§ **PASSAGE TO READ**:
All About DeFi Flash Loans
Flash loans are uncollateralized decentralized finance loans that are issued and repaid within the same blockchain transaction. They can be used to make money with arbitrage, liquidate or refinance debt, or even exploit other DeFi protocols. Find out how flash loans really work, why they are controversial, and if Pontem Network plans to add flash loan support to its products.
TL;DR
- A flash loan is a crypto loan that doesn’t require collateral and is taken out and repaid over the course of a single blockchain transaction.
- You can flash-borrow any amount, even millions of dollars, as long as there is enough liquidity in the pool.
- Flash loans are used to make money with arbitrage trading, as well as for DeFi liquidations and self-liquidations, debt refinancing, and collateral swapping.
- The main flash loan providers are Aave, Uniswap (where they are called flash swaps), Solend on Solana, and C.R.E.A.M. Finance.
- Flash loans exist only in DeFi. There is nothing similar in traditional finance. As a rule, you typically need coding skills to write a flash loan smart contract (for example, for arbitrage), though there are no-code tools, too, like DeFi Saver and Furucombo.
- Flash loans are often used by hackers to exploit DeFi protocols: recent examples include the attacks on Beanstalk, Nirvana, Crema, Deus, and Fei.
- The Move programming language allows for much safer implementations of flash loans than Solidity.
- Pontem’s Liquidswap AMM for Aptos has flash swaps built into its code, but they will only be activated when it becomes safe to do so.
What are flash loans in DeFi?
A flash loan is a crypto loan that is both taken out and repaid in a single transaction. Unlike regular DeFi loans, a flash loan doesn’t require collateral.
To understand how flash loans work, let’s compare them to the regular crypto borrowing on platforms like Aave and Compound.
How regular crypto loans work:
1. Supply some cryptocurrency as collateral (lending protocols support major cryptos like ETH, USDT, USDC, etc.).
2. Pick the cryptocurrency you want to borrow. Interest rates fluctuate based on the supply and demand for each token, so you cannot calculate in advance how much you’ll pay in interest. Some platforms offer stable-rate loans, though the interest rate is higher (you pay extra for extra peace of mind).
3. The protocol will calculate how much you can borrow based on how much collateral you’ve deposited. Most protocols require overcollateralization: the loan amount is usually only around 70-75% of the collateral amount.
4. Overcollateralization helps protect the lender’s interests, as decentralized lending is anonymous and there is no way to check the borrower’s credit history.
5. Once you confirm the loan, the tokens will be automatically sent to your wallet. Everything is done via smart contracts.
6. There is no set loan duration; you can repay whenever you want, together with the accumulated interest.
7. If the value of the collateral drops below a certain threshold, you’ll need to add some more to arrive at the required collateralization ratio – or repay the loan. Otherwise the collateral will be liquidated (sold), so that the lenders can get their money back. As a borrower, you don’t borrow from a specific lender but rather from a pool, and the interest is divided between the liquidity providers depending on how much each has supplied.

§ **RECORD LIST**:

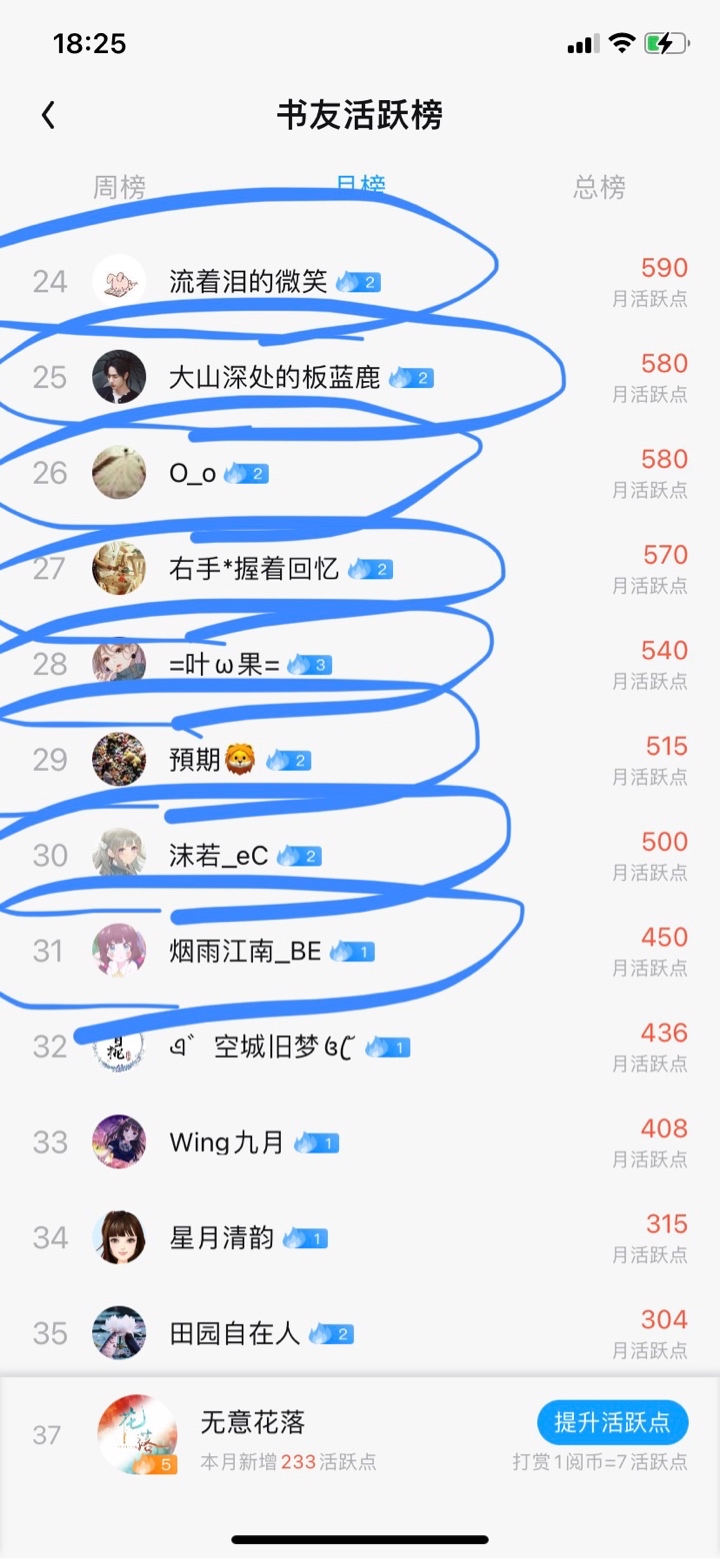The height and width of the screenshot is (1559, 720).
Task: Open Wing九月's profile row
Action: click(360, 1142)
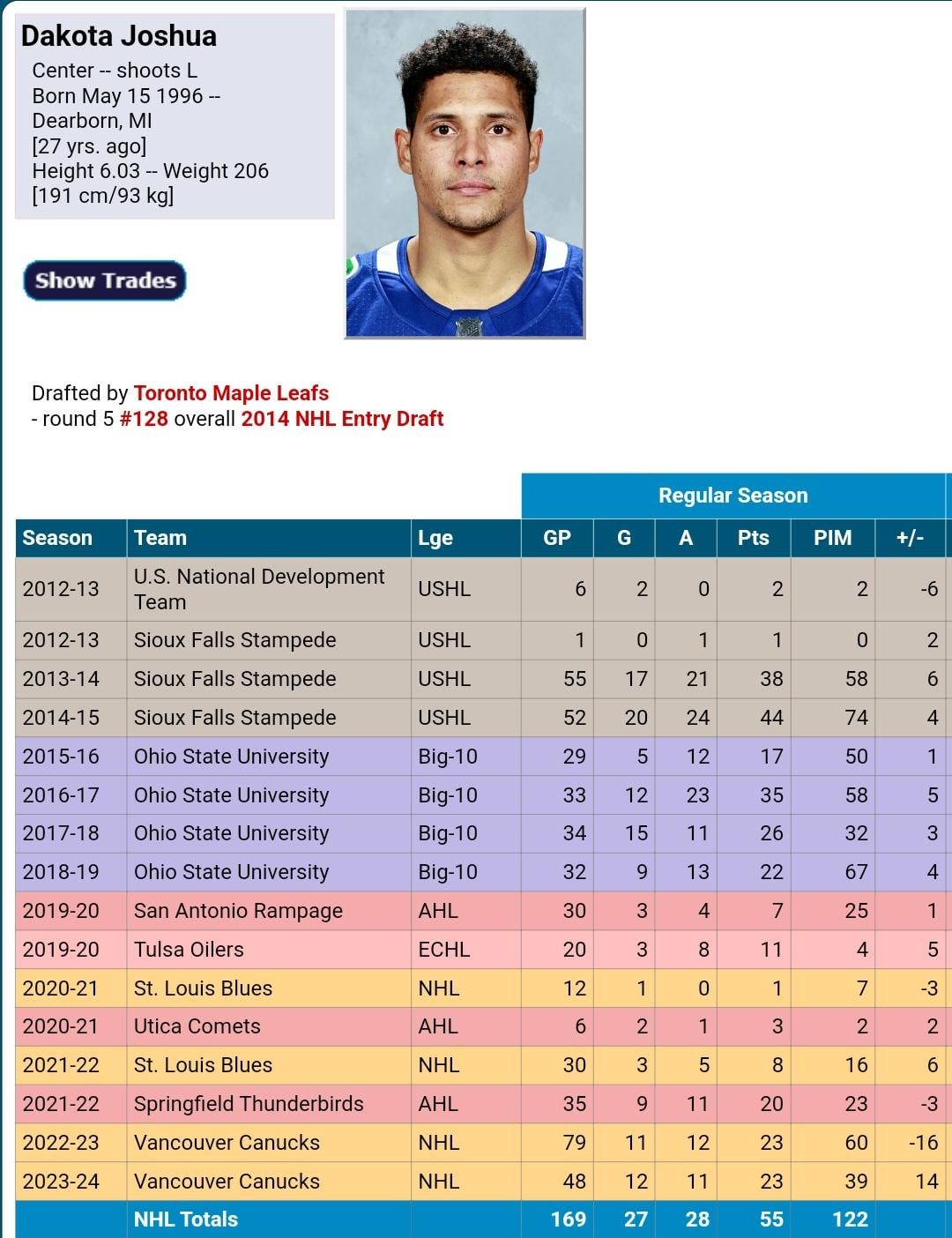Tap the Show Trades button
Viewport: 952px width, 1238px height.
[105, 281]
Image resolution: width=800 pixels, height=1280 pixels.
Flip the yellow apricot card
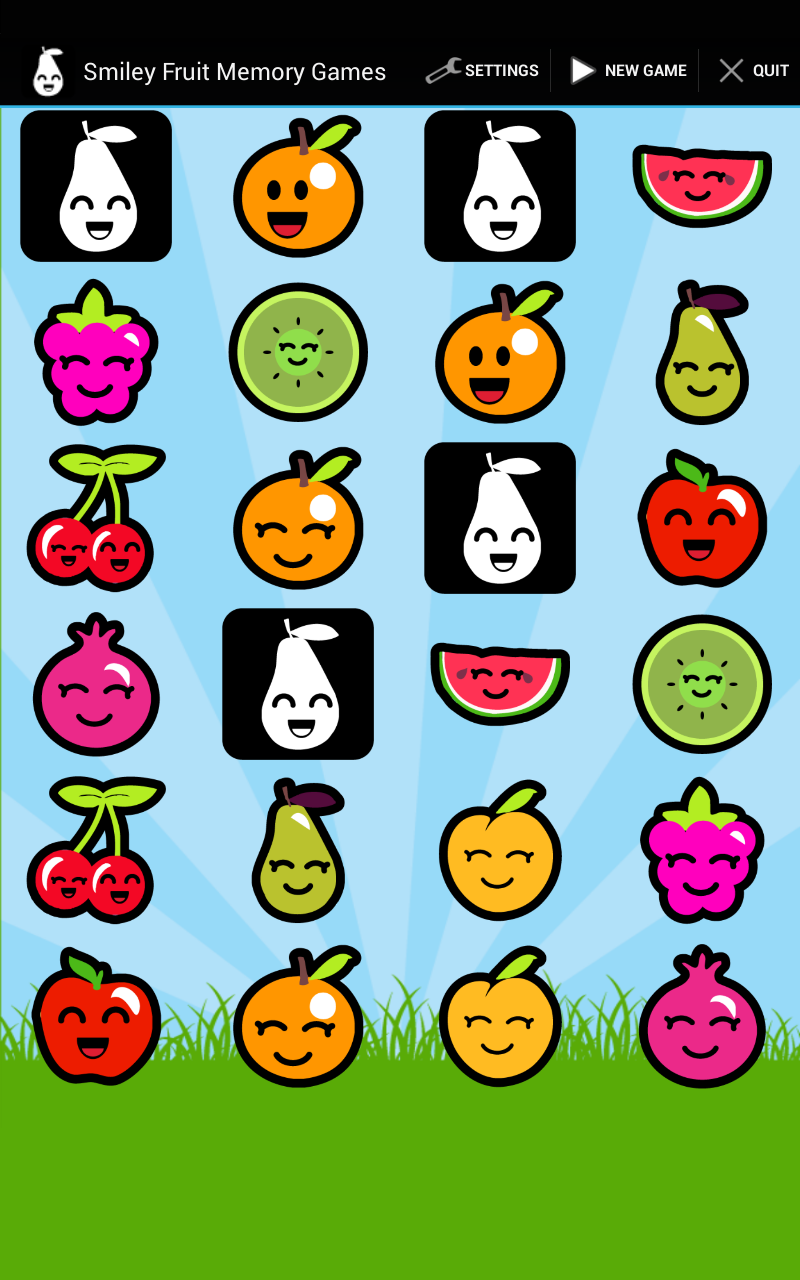click(x=500, y=851)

§ **BRIEF**: Summarize the text on DeFi flash loans in two sentences.

§ **ANSWER FOR THIS EXERCISE**: Flash loans are uncollateralized DeFi loans that are taken out and repaid within a single blockchain transaction, and they are used for arbitrage, liquidations, debt refinancing and collateral swapping but also often by hackers to exploit DeFi protocols. Regular crypto loans on platforms like Aave and Compound, by contrast, require overcollateralized deposits and have no set duration, and the collateral is liquidated if its value drops below a certain threshold.